It has made virtually no effort to ensure that the private companies providing the tests (and their subcontractors) are not also selling answers. Without such reasonable guarantees, contract testing cannot work. Some INS agents in places like Arlington, Virginia, and Spokane, Washington, have even started rejecting waivers entirely and making applicants take the in-house test instead, a de facto reversal of the INS's privatization efforts. In November, the INS actually terminated its relationship with one of its six contractors, the Florida-based Naturalization Assistance Service. This action grew out of 20/20's exposé. There are currently no signs that the INS will eliminate the entire privatization program, but the other five main providers are wary.

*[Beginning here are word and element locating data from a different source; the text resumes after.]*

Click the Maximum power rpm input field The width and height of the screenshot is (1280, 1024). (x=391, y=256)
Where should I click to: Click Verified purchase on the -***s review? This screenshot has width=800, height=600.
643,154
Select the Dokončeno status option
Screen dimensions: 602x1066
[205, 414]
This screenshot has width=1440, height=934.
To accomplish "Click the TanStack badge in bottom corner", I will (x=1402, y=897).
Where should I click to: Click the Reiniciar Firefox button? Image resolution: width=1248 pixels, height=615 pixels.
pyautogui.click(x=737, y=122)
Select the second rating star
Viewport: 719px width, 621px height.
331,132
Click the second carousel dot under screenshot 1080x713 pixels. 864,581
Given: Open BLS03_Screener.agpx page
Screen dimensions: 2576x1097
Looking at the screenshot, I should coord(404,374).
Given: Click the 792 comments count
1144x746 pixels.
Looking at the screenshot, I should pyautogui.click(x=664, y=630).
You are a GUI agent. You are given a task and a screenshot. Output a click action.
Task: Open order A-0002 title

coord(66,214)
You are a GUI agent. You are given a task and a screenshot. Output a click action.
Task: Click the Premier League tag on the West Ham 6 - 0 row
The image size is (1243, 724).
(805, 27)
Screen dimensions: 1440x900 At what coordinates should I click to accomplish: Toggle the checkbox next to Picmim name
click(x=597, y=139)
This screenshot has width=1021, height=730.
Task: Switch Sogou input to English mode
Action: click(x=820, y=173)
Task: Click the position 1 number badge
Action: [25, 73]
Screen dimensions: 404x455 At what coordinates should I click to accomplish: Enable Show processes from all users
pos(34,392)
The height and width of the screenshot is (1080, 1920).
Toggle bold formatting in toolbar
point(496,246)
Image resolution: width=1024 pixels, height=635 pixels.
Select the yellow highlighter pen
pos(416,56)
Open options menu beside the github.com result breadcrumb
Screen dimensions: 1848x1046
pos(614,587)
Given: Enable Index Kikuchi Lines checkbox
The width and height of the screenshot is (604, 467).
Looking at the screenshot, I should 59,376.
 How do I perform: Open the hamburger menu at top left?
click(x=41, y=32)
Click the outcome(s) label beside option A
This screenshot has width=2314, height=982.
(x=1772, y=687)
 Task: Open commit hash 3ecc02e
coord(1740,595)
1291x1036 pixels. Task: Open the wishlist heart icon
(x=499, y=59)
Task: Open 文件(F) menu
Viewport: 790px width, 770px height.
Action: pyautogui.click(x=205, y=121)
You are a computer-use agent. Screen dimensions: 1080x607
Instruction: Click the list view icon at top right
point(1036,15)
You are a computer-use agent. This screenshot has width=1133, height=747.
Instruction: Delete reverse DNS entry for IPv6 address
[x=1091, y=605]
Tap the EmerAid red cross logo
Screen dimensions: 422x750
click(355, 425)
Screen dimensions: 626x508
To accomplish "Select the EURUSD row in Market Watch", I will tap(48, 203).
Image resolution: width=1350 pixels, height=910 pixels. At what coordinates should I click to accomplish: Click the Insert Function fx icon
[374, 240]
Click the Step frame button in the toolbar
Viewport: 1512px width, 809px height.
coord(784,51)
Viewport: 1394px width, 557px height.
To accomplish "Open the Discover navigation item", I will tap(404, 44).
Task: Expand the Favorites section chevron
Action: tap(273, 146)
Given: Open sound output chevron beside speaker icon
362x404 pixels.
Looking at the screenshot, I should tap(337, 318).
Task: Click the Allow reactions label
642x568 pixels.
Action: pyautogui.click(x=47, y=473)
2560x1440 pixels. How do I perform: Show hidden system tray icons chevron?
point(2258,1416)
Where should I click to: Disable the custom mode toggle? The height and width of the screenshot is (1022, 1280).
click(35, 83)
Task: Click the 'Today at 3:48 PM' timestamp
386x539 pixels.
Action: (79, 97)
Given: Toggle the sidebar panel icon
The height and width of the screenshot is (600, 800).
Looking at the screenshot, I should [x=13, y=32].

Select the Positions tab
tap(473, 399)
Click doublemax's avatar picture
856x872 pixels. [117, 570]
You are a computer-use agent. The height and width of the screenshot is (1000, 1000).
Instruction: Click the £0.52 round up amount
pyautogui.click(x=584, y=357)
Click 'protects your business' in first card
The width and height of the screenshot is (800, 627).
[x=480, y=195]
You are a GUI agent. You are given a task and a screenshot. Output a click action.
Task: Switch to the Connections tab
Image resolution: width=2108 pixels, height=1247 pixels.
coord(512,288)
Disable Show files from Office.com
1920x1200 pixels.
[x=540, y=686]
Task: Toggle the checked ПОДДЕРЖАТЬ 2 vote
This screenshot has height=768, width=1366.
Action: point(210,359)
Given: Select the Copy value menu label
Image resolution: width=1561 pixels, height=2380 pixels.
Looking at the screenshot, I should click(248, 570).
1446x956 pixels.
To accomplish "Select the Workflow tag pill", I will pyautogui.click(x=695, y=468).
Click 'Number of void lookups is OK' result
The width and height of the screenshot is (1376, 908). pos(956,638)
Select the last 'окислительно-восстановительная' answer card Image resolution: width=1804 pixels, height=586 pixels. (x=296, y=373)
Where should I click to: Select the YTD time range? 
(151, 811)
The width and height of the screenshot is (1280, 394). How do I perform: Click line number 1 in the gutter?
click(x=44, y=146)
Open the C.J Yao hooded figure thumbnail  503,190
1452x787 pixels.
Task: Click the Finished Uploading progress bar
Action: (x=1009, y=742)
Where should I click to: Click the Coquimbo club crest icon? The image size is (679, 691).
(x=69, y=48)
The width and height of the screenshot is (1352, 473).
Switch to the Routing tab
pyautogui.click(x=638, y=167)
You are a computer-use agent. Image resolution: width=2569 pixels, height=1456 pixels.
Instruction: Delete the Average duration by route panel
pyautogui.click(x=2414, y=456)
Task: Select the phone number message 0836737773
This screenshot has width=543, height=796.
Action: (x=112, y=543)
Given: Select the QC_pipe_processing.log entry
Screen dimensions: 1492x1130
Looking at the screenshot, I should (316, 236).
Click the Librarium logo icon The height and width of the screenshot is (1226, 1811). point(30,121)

There are, however, a few simple steps the INS could take to salvage a program that, for the most part, makes the difficult citizenship process run more smoothly and efficiently, for agents and applicants alike. For starters, the INS could monitor the testing. "Auditors, random site inspections, even undercover operations--these are the most obvious ways to improve performance," says William D. Eggers, director of the Reason Foundation's Privatization Center.
Other, less costly steps might also work. Subcontractors could submit themselves to the same FBI background check that naturalization applicants must pass. This would weed out people who have been convicted of felonies. The INS could insist that all testing times and sites be publicly announced several weeks in advance. This would shine light onto a business that often goes on behind closed doors. Finally, INS agents across the country could be instructed to look carefully at the names of subcontractors appearing on the exam waivers. Department stores routinely post lists of people who write bad checks next to their cash registers. Perhaps agents could be told to pay more attention to who is granting waivers, and to become familiar with which ones seem to have a solid record of producing well-prepared citizenship candidates, and which do not.
Without such measures, the INS will have no choice but to pull the plug on privatization. It might wind up doing what 20/20 did--blaming the profit motive as the reason its privatization experiment did not work. The real reason would be because the agency could not get its act together. But in the meantime, an innovative idea that has helped thousands become American citizens and the INS to become more efficient will suffer.